He’d come prepared. He didn’t want to seem too obvious, so he had something in his Italian leather briefcase, a set of documents, a letter …
A job, one that was different from Caleb’s usual forays into corporate warfare. Luck had dropped it into his lap yesterday—and, dammit, the longer he stood out here thinking, the tougher this was starting to seem.
Travis straightened his tie. Cleared his throat. He was nervous, and he was a man who didn’t know the meaning of the word.
Hell. Miss Edna was staring at him through the glass doors.
Okay. One last deep breath. One long exhalation. Here we go, he thought, and he pulled the doors open and marched across the sea of polished oak, took the million-mile walk to the reception desk.
“Good morning,” he said briskly.
Miss Edna glanced to one side, then to the other. She halfrose from her chair and leaned forward until her face was inches from his.

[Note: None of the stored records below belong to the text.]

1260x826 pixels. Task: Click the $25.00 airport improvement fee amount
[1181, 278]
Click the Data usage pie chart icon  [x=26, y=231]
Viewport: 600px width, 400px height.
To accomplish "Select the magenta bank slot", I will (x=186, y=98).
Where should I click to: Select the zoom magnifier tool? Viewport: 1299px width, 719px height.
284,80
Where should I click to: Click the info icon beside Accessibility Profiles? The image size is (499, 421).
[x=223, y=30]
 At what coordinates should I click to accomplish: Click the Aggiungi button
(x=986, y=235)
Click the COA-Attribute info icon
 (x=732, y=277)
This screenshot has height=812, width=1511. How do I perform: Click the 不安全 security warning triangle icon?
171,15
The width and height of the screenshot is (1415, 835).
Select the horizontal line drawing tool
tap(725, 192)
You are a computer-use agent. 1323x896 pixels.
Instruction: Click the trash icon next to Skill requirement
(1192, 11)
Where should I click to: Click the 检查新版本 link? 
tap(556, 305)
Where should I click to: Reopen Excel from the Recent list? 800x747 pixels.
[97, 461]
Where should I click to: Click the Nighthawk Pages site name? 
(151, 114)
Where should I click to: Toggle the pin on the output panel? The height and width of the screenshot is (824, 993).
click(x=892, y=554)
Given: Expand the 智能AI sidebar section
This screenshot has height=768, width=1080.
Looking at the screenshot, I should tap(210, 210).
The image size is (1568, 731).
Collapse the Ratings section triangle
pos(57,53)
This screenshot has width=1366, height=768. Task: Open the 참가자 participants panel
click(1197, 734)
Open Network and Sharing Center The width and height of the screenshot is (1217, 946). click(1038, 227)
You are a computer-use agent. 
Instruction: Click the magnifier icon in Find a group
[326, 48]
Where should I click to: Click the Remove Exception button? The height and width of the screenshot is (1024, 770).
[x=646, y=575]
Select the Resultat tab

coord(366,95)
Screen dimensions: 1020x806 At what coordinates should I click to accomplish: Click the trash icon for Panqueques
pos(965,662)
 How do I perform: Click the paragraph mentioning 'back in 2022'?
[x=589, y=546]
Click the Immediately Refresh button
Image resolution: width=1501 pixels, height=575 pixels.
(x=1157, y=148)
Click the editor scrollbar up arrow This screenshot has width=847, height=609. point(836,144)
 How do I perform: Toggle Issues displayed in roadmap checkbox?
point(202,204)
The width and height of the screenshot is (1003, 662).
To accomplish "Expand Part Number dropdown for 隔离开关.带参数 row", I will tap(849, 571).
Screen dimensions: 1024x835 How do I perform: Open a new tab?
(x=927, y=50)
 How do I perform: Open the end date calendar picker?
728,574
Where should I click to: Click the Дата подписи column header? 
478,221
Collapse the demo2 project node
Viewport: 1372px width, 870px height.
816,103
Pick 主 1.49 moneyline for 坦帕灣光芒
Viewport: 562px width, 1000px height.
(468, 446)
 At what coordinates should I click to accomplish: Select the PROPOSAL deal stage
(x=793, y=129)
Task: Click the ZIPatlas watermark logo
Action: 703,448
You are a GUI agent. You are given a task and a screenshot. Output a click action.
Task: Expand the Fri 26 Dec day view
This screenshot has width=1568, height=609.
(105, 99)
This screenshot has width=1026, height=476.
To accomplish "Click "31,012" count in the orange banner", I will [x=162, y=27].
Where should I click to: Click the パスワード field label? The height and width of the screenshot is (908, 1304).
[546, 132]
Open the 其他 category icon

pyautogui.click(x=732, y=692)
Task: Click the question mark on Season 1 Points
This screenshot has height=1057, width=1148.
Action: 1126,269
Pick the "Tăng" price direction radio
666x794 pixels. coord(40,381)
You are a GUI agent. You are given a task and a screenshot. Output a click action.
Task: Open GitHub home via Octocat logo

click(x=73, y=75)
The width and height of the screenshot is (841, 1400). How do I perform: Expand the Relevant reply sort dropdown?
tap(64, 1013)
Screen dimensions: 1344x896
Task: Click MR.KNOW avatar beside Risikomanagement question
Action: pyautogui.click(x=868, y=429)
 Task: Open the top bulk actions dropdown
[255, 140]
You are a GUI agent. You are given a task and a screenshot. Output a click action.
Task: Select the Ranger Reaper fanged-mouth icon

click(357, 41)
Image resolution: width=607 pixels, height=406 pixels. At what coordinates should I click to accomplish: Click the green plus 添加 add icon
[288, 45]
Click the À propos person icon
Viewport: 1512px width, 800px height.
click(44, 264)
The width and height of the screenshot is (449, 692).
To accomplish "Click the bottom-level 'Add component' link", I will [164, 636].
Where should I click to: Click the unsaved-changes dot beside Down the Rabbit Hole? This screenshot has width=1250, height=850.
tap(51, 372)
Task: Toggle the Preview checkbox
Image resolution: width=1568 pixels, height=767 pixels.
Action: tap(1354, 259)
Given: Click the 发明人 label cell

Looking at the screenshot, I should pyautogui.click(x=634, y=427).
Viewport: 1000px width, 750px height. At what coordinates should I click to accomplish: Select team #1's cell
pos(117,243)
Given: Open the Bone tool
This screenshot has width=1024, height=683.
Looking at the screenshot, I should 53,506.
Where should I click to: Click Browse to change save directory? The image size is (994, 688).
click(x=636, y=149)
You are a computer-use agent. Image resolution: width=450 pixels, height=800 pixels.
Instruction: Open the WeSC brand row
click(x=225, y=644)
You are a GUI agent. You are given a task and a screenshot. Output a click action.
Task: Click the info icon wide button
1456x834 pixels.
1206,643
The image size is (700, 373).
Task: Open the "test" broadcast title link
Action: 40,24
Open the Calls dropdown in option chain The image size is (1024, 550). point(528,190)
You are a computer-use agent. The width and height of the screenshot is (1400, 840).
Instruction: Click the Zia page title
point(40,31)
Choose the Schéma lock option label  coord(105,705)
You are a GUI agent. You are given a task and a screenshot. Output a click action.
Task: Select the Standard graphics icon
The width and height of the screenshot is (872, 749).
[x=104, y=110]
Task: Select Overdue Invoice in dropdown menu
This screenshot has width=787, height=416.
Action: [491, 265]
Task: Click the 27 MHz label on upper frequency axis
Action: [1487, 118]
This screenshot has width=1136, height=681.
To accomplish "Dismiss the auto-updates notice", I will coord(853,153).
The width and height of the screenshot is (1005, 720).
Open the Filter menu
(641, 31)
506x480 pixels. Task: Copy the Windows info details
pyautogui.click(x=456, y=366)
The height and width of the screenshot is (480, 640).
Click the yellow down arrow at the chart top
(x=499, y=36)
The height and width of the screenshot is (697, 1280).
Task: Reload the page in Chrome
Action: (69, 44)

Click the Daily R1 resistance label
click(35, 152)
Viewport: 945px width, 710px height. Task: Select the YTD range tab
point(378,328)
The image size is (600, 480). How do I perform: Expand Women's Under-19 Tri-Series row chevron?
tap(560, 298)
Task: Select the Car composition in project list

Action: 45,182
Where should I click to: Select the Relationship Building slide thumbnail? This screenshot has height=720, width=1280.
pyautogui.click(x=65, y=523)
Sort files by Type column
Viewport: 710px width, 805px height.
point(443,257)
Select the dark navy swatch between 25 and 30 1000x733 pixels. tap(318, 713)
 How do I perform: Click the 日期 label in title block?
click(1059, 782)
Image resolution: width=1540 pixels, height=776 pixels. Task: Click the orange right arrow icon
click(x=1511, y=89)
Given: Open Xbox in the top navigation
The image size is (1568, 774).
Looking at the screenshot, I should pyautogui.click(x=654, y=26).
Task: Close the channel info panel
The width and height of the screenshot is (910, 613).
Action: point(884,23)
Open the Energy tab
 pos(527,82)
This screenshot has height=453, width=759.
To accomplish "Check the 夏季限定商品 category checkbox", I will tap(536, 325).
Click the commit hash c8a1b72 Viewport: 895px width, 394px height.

“Oh, Mr. Travis,” she whispered, “I am very glad to see you!”
“It’s Travis. Just Travis,” he said automatically. He’d been telling her that for years, to no avail. “You are?”
She nodded. “It’s Mr. Caleb.”
Travis’s heart rate soared. “What happened?”
“Well, that is the problem, Mr. Travis. I don’t know. I only know that he is not himself. It’s got worse and worse and today—”
“Today?”
“Mr. Caleb had an appointment with Judge Henry. He spent weeks trying to get that appointment. And when I reminded him of it, he told me to phone the judge’s clerk and cancel. Cancel, can you imagine?”
Travis could not. Caleb might goof around outside work but never, ever when it came to his practice.
“Okay,” he said, even more briskly. “Please tell him I’m here.”
Miss Edna blushed. A definite first.
“Perhaps it’s better if you just walk in, unannounced.”
“You mean, if you tell him, he’s liable to say—”
“He’ll say he’s busy.”
“Or he doesn’t have the time.” Travis nodded. “You’re right. Okay. I’m just going to walk in on him. I’ll tell him you were away from your desk.”
“Tell him what you like, Mr. Travis. Do whatever it takes, but do it.”
Travis nodded again. “Worry not,” he said, trying for a light touch, but it didn’t work. That Miss Edna was worried enough to confide in him was the clincher.
Something bad was going down.
Caleb’s office was at the end of a long hall.
Travis hurried past a big conference room, a small conference room, a library, clerks’ offices, a fax and printing room and an office Travis knew belonged to his sister-in-law, who wasn’t in today.
He was glad she wasn’t.
If things got loud, if Caleb and he reached the shouting stage, better for her not to witness it.
Caleb’s door was shut. Travis counted to five, then knocked and turned the knob without waiting for a reply.
The door opened onto a room that was pure Caleb. Contemporary glass walls. Traditional Oriental carpet. Contemporary leather sofa, chairs and coffee table. Traditional—and enormous—antique wood desk.